→ **Exercise material**:
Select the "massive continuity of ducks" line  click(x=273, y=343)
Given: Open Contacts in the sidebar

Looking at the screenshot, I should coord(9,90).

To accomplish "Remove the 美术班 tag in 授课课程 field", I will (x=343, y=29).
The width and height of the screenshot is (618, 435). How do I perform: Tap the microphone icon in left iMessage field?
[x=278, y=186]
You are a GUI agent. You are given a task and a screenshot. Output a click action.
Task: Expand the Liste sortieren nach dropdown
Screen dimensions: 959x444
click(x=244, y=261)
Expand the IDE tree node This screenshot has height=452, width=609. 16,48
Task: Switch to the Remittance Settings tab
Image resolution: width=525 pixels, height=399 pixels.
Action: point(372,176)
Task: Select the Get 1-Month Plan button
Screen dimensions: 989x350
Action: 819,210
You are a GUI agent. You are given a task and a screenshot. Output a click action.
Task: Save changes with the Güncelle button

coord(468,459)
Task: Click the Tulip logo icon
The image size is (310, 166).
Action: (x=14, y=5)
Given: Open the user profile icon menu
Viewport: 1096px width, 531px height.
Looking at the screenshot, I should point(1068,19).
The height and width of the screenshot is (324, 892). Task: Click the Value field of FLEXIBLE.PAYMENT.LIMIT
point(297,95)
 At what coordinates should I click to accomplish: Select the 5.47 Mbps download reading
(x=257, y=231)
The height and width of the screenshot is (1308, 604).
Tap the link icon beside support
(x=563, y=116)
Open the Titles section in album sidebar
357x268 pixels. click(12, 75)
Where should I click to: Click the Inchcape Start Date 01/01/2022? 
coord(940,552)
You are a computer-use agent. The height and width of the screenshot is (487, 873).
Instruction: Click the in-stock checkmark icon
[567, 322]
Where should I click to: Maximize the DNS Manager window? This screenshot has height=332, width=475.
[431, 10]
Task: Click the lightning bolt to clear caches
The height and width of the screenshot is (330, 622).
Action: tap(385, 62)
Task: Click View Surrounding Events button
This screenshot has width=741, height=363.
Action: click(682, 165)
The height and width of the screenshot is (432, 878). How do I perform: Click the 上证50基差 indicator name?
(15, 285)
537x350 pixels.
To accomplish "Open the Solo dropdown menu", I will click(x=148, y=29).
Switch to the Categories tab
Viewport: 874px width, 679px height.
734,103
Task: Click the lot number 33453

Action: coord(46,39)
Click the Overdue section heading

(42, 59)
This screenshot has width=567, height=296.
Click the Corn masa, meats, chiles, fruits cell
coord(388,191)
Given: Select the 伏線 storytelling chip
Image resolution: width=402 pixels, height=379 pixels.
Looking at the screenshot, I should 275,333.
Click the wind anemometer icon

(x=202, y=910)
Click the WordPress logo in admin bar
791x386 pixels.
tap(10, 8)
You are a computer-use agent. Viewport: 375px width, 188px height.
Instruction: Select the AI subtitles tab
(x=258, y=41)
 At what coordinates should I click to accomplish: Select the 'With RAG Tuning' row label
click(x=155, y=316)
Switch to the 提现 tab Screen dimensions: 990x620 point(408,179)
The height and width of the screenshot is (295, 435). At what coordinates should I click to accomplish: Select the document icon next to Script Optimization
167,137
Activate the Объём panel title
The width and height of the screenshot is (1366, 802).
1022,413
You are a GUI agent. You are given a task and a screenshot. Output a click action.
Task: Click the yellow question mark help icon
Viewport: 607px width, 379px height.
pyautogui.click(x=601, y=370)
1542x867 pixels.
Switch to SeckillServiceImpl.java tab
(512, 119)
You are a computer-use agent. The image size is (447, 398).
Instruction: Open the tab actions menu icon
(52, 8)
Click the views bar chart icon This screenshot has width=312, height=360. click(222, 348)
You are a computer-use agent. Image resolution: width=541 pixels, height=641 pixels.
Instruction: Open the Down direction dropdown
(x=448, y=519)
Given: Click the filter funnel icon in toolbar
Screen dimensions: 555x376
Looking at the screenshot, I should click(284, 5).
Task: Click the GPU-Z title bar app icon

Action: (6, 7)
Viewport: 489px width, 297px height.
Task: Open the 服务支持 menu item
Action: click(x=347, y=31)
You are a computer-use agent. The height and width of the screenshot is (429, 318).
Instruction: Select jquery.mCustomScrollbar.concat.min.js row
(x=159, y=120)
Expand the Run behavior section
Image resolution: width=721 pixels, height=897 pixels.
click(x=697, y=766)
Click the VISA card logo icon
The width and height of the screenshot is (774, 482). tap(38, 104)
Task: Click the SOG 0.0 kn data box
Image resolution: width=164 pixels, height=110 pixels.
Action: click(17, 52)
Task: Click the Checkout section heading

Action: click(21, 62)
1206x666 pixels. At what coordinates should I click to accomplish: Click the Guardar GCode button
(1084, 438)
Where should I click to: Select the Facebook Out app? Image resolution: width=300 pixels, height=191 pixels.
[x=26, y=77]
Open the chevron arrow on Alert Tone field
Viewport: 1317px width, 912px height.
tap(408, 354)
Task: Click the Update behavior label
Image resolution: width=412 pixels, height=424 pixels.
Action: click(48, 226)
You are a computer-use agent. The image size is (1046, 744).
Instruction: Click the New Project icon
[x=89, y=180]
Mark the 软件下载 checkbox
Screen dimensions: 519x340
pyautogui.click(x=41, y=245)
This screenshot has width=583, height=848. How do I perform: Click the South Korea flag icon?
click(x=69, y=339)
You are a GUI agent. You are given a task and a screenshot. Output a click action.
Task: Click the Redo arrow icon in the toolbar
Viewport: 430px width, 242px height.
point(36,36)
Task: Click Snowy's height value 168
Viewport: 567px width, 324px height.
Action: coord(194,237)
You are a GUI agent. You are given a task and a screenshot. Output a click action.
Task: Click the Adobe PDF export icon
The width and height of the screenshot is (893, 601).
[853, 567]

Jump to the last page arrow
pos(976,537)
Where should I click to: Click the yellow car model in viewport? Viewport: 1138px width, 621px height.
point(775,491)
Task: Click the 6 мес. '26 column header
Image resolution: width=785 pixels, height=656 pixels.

→ **Exercise requirements**: All that belongs in your answer is the stretch of entries above from the line with "Instruction: Click the in-stock" through the line with "Task: Click View Surrounding Events button", printed exactly.

→ **Written response**:
Instruction: Click the in-stock checkmark icon
[567, 322]
Where should I click to: Maximize the DNS Manager window? This screenshot has height=332, width=475.
[431, 10]
Task: Click the lightning bolt to clear caches
The height and width of the screenshot is (330, 622).
Action: tap(385, 62)
Task: Click View Surrounding Events button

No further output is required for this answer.